António
Barreto, na rubrica “Livro de Reclamações” do DN de hoje, 9 de novembro, tece considerações sobre a temática
relacionada com os manuais escolares, realçando o desmedido montante de gastos
das famílias em livros obrigatórios e outro material escolar, chegando a
apresentar exemplos que testemunham com bastante fidelidade o que realmente se
passa.
E,
tendo em conta o rendimento das famílias e a necessidade de desenvolver a
educação, considera absurdos os preços dos livros escolares.
Ora,
devo dizer que me revejo nessa asserção em termos gerais. O que não sei é se
concordo com a análise justificativa do eminente sociólogo, quando coloca a
questão como resultado das leis desta trintena ou quarentena de anos em termos
de direita e de esquerda ou de liberdade e de igualdade.
Os
manuais escolares são efetivamente muito caros, obscenamente caros – e, como
diz o analista sociólogo, “mais caros do que livros de autores famosos com
direitos de autor elevados”.
Ao fim de trinta ou quarenta anos de leis, umas de direita,
favoráveis à liberdade, outras de esquerda, orientados pela igualdade, nós
deparamo-nos com obscenos preços de manuais escolares – “mais caros do que
livros de autores famosos com direitos de autor elevados...”, como refere
Barreto.
Porém, a questão também não está na ciência das leis ou na
ideologia que as orienta. A filosofia da elaboração, apresentação e escolha de
manuais escolares pouco tem mudado com a legislação produzida por este ou por
aquele governo, até porque é usual dizer-se que a Europa e o país,
independentemente da confissão ideológica de quem governa, viraram à direita.

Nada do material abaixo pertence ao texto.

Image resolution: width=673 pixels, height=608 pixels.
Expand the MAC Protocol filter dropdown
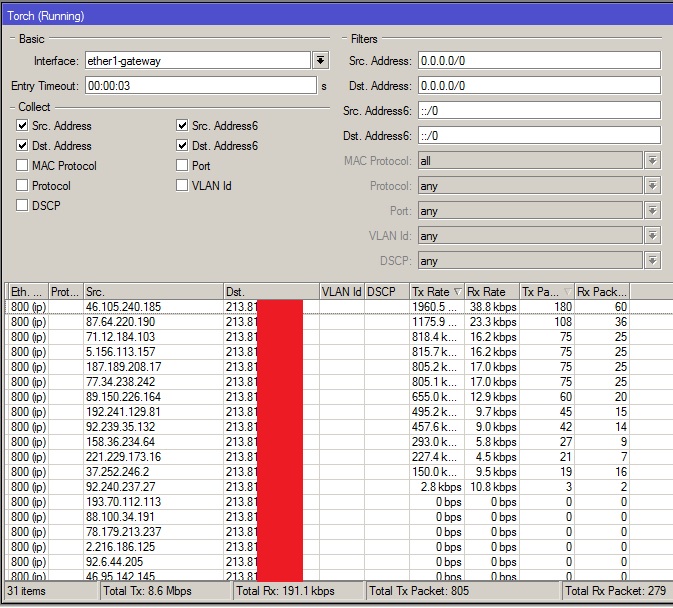pyautogui.click(x=652, y=161)
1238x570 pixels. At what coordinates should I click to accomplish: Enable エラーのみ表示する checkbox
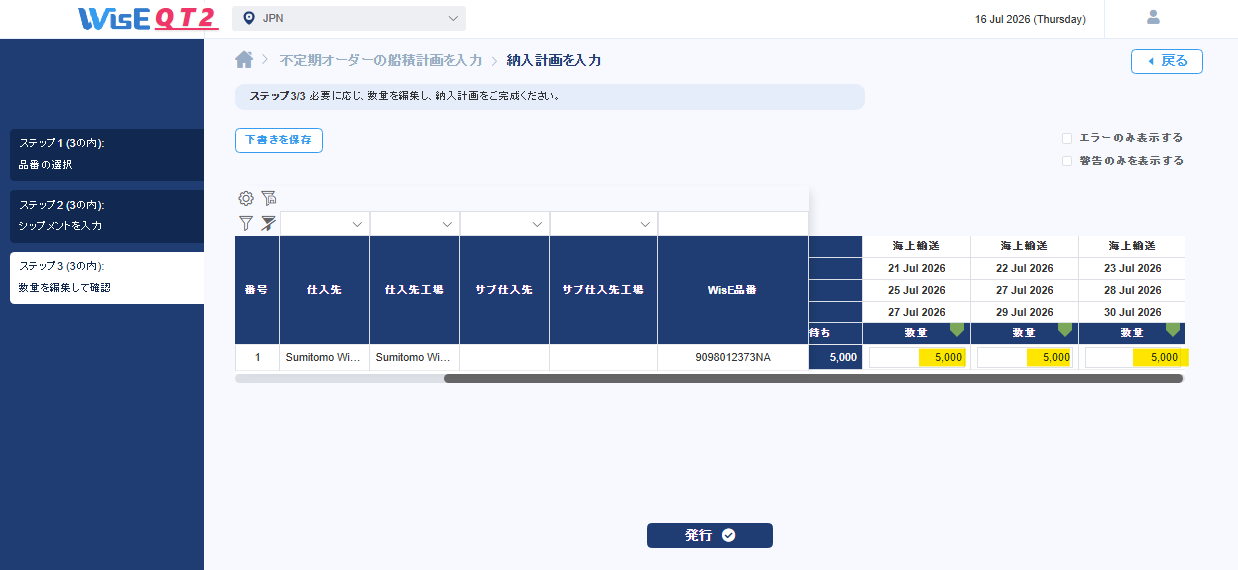tap(1067, 138)
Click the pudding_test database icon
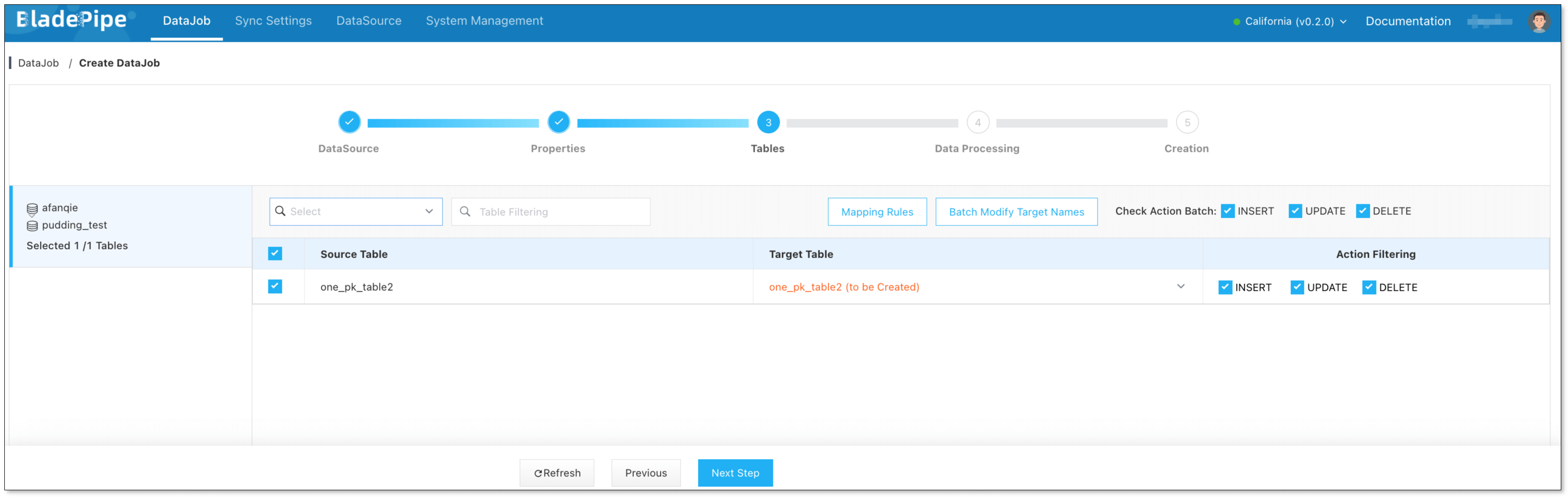The width and height of the screenshot is (1568, 497). pyautogui.click(x=32, y=226)
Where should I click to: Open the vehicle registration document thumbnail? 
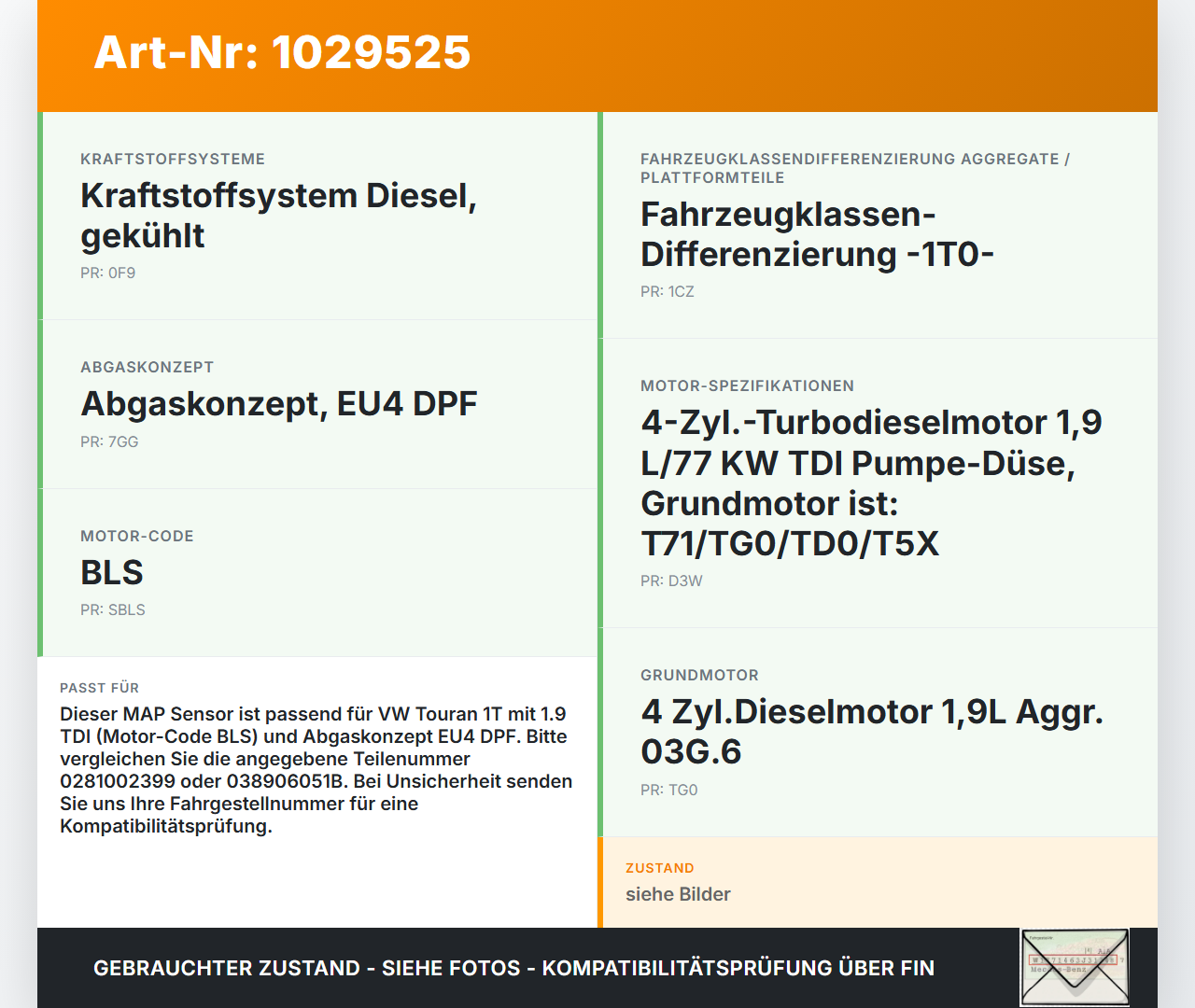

Tanto assim é que a ideologia cedeu ao pragmatismo e já não se aplicam os
princípios tidos como axiomáticos de que, se governar a direita, “a liberdade
de escolha preside à nossa vida” e “a concorrência beneficia o consumidor”, ou,
se governar a esquerda, “o Estado protetor preside à nossa vida” e “o Estado
regula o mercado e a minha escolha é informada”. A dita terceira via entre o
capitalismo e o socialismo baralhou tudo.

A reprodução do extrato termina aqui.